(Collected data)
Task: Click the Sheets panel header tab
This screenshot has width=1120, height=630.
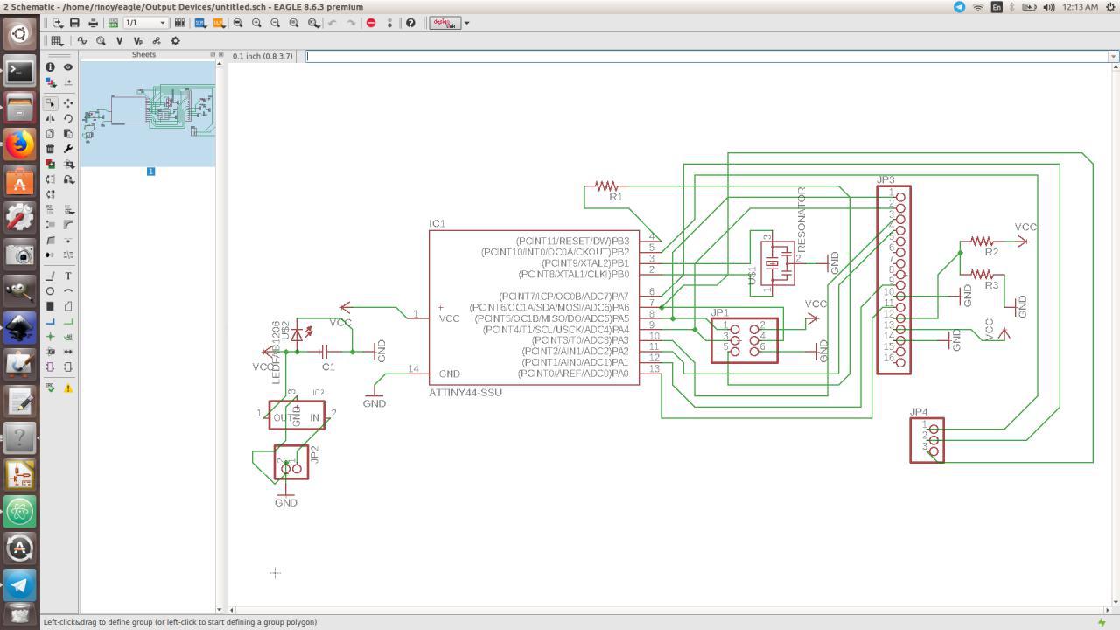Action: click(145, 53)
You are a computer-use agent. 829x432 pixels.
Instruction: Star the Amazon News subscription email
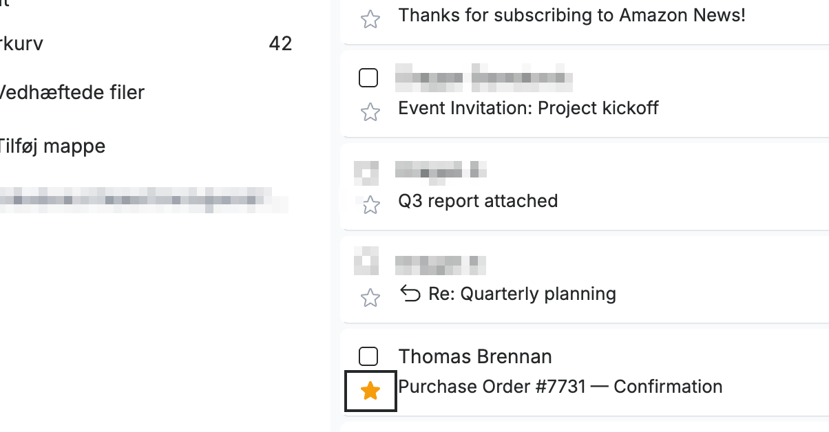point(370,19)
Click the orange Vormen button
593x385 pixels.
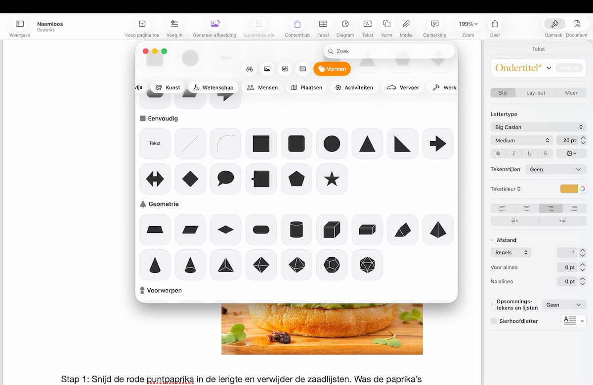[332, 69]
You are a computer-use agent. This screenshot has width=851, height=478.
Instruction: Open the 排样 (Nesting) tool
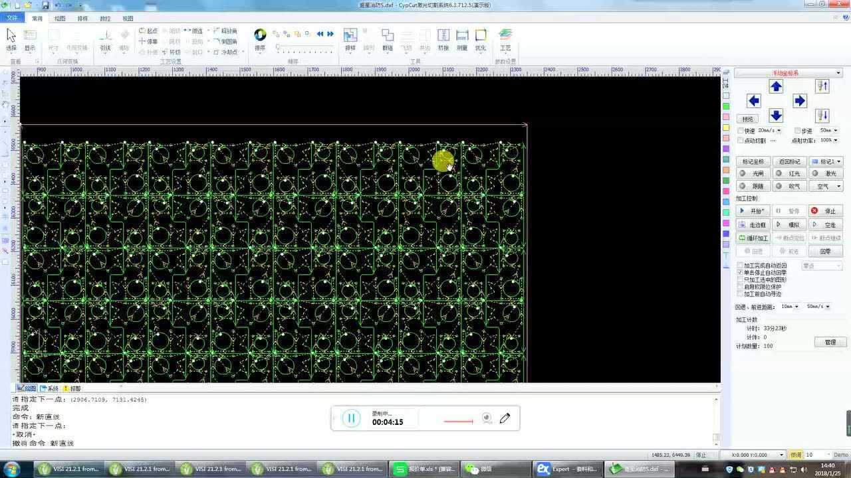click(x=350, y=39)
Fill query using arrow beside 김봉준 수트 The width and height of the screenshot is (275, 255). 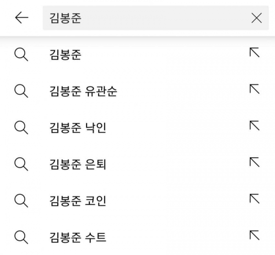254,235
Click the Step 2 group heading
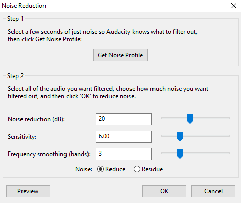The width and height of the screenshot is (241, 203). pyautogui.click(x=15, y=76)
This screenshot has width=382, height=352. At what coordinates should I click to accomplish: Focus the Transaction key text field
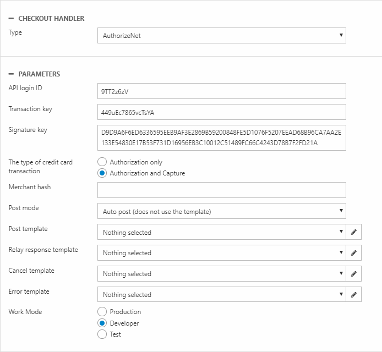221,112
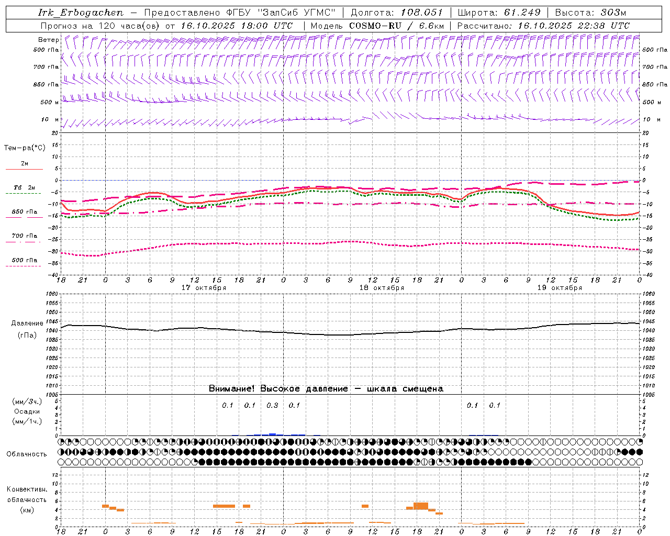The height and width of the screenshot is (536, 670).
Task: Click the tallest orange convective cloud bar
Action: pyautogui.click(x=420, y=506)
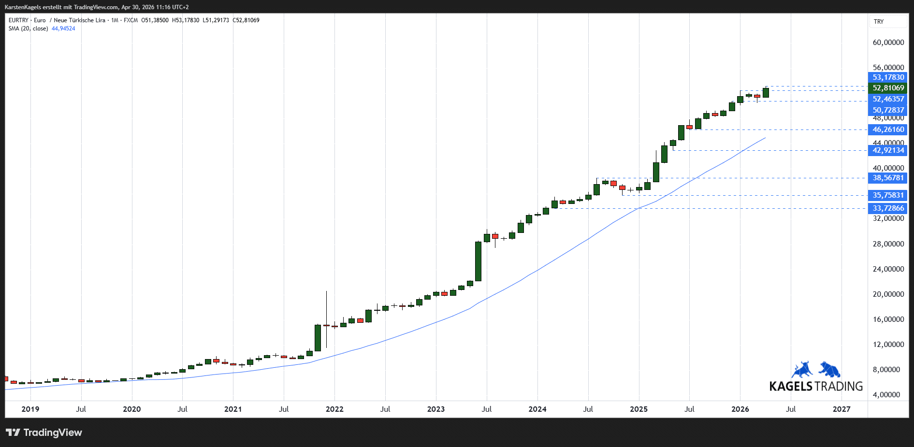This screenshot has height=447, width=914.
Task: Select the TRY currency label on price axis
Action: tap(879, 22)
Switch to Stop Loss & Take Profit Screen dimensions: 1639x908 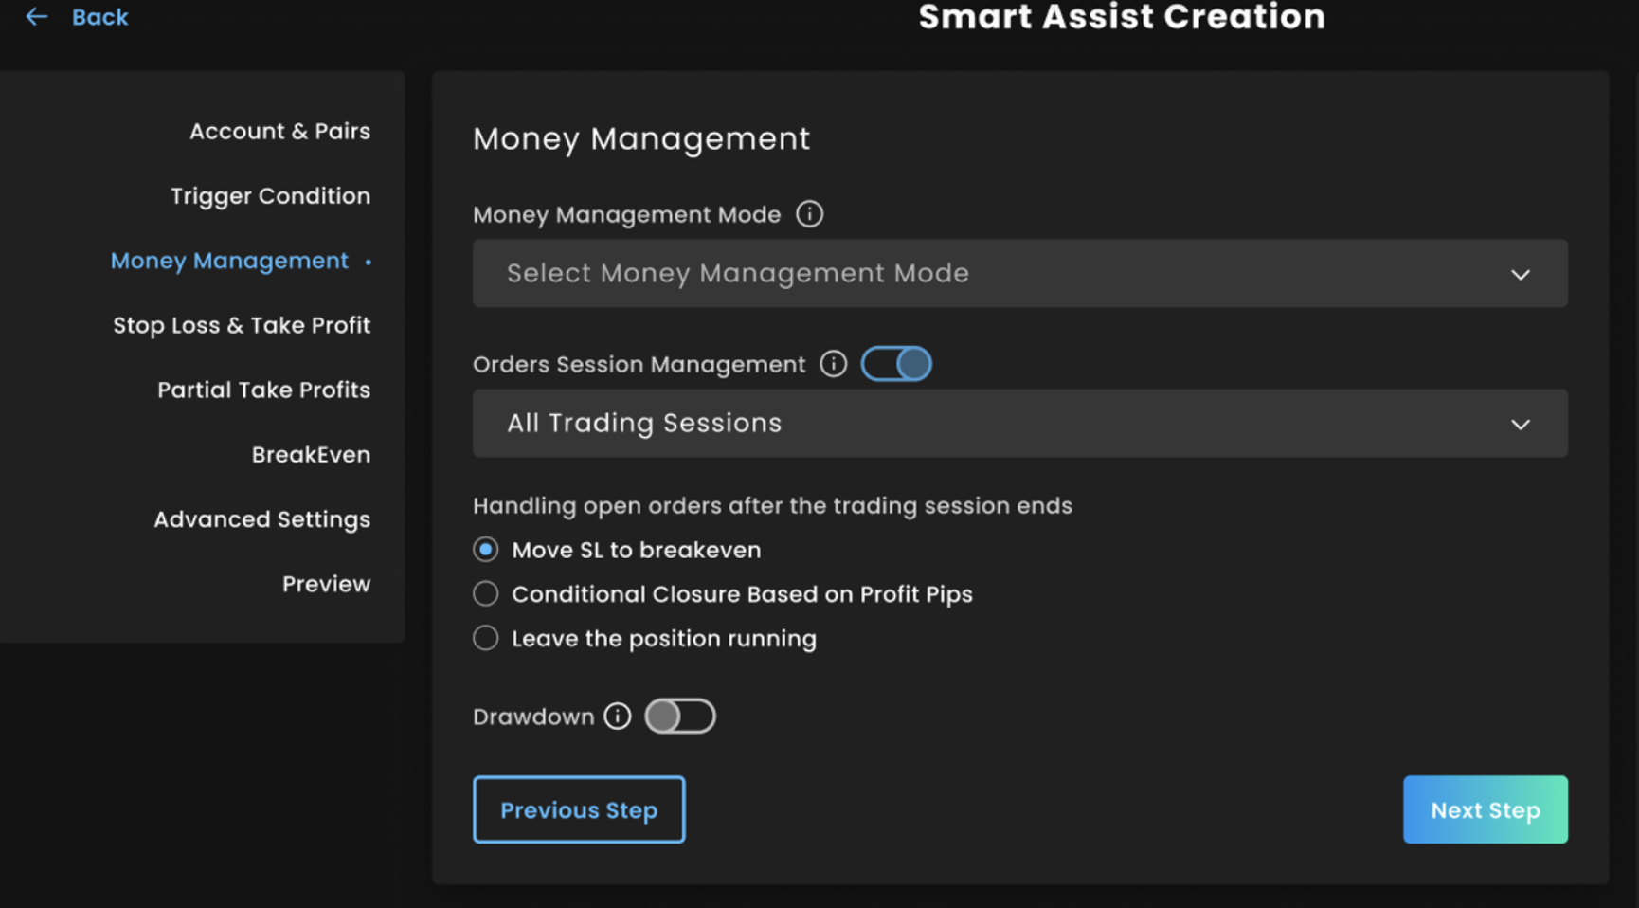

## [Exercise]
Copy out the lines above that hold the string "agent".

## [Solution to the problem]
You are a computer-use agent. 829x432 pixels.
You are a computer-use agent. This screenshot has width=851, height=478.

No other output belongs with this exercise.